Swap "Cloud SQL" for "Cloud Storage" and reproduce the stretch from the start of the items through the line that contains "pyautogui.click(x=45, y=13)", leaving everything else unchanged.
......
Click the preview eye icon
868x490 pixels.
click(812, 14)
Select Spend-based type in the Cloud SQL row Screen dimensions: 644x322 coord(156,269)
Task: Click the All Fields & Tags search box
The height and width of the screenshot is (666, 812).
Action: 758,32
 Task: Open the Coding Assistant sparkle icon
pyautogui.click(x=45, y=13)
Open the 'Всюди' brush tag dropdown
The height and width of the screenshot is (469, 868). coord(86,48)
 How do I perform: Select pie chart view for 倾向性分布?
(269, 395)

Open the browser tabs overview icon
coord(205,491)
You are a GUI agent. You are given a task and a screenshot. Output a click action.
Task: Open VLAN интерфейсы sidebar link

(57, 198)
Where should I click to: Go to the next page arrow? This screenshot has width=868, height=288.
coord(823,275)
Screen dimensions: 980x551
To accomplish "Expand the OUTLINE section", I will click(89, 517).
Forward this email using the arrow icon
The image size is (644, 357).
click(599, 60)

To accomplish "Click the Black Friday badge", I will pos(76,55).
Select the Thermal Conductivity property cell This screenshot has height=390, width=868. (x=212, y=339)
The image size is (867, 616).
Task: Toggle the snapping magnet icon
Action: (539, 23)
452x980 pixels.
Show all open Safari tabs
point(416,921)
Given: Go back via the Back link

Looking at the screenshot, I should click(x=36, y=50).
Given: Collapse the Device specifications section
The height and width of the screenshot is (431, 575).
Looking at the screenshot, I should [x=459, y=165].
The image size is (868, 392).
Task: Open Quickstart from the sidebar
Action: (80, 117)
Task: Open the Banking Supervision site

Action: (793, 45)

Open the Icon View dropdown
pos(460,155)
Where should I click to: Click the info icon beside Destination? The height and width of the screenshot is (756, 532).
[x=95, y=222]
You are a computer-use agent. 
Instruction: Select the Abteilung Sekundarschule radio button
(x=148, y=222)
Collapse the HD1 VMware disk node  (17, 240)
......
◆ Solved problem:
Click the preview eye icon
868x490 pixels.
click(812, 14)
Select Spend-based type in the Cloud Storage row Screen dimensions: 644x322 coord(156,269)
Task: Click the All Fields & Tags search box
The height and width of the screenshot is (666, 812).
Action: 758,32
 Task: Open the Coding Assistant sparkle icon
pyautogui.click(x=45, y=13)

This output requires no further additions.